Donc cette taxe ne doit pas être exceptionnelle ?
Une loi dure tant qu’une autre loi ne l’a pas modifiée. Pour cette taxe, on avisera quand on aura enfin assaini les dépenses publiques, qu’on cessera d’emprunter pour financer en partie les salaires des fonctionnaires et les pensions de retraite. J’ai peur qu’on n’ait pas bien pris la mesure de nos obligations. Il faut que le cas de la Grèce soit analysé comme un cas d’école. La souveraineté disparait quand un Etat est surendetté.
Croyez-vous possible une situation à la grecque en France ?
On n’en est pas là, Dieu merci, mais on doit s’en prémunir et ne pas se laisser glisser.

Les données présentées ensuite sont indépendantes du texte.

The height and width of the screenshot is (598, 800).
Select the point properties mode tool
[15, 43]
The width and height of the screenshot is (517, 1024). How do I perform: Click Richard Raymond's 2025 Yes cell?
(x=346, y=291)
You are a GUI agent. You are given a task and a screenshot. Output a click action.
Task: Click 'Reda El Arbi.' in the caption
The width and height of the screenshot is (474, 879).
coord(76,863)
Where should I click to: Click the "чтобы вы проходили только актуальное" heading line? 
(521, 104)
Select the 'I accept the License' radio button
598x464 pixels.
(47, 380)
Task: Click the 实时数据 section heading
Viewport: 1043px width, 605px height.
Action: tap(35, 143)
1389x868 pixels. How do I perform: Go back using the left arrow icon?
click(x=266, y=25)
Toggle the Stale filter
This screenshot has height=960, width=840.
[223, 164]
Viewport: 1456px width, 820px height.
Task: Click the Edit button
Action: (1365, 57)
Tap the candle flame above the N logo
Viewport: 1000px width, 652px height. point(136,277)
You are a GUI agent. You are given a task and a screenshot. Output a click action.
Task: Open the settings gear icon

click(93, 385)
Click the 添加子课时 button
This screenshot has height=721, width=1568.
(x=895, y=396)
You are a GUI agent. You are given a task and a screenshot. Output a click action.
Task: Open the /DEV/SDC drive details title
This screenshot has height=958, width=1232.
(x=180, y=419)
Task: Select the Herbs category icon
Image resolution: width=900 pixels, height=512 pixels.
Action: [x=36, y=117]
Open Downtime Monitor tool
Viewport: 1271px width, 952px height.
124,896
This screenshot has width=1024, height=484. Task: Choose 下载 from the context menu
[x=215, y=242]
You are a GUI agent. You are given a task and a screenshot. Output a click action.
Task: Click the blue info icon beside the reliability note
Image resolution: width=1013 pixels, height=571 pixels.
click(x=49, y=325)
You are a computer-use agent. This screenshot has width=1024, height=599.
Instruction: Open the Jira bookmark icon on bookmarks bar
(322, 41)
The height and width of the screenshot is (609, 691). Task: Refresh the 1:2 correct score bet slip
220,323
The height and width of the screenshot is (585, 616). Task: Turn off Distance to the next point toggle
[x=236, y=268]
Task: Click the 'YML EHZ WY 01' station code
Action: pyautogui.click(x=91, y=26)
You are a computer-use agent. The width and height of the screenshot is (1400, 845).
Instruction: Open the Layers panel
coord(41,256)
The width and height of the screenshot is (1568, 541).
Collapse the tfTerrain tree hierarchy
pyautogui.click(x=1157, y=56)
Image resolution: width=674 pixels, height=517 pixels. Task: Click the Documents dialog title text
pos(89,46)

Nicolas Sarkozy ne voulait pas toucher au bouclier fiscal et finalement il s’y est résigné. Pensez-vous qu’il en fera de même pour la TVA à 5,5% dans la restauration ?
J’avais voté contre cet abaissement du taux de TVA. Je suis défavorable à toute hausse de la TVA qui n’aurait pas pour contrepartie un allègement de charges sociales. Sur la restauration ou le bâtiment, je suis favorable à une TVA autour de 10 à 12 % en contrepartie d’allégements.
Le gouvernement a annoncé un aménagement de la défiscalisation des heures supplémentaires. Faut-il aller plus loin et la supprimer ?
Je suis favorable à une abrogation des 35 heures. Si on veut réduire les dépenses publiques, il va falloir commencer à songer à la remise en cause des 35 heures dans le secteur public. Quand Aubry et Dominique Strauss-Kahn les avait lancés, ils avaient proclamé que ça ne s’appliquerait pas aux fonctionnaires. En Allemagne on est repassé à 40 heures dans le public.
Ce week-end, à l’université d’été du PS, Martine Aubry comme François Hollande ont affirmé leur volonté de réduire le déficit et la dette. Vous en réjouissez-vous ?
Je reste sceptique, mais je trouve que l’orientation est la bonne. Ceci doit être le cadre de la crédibilité de tout projet présidentiel. Le prochain Président devra inscrire son projet en dehors de tout soupçon de déni de réalité. Le problème des socialistes, c’est qu’ils ont un programme basé sur une croissance de 2,5 %. Aujourd’hui, il ne tient plus, évidemment.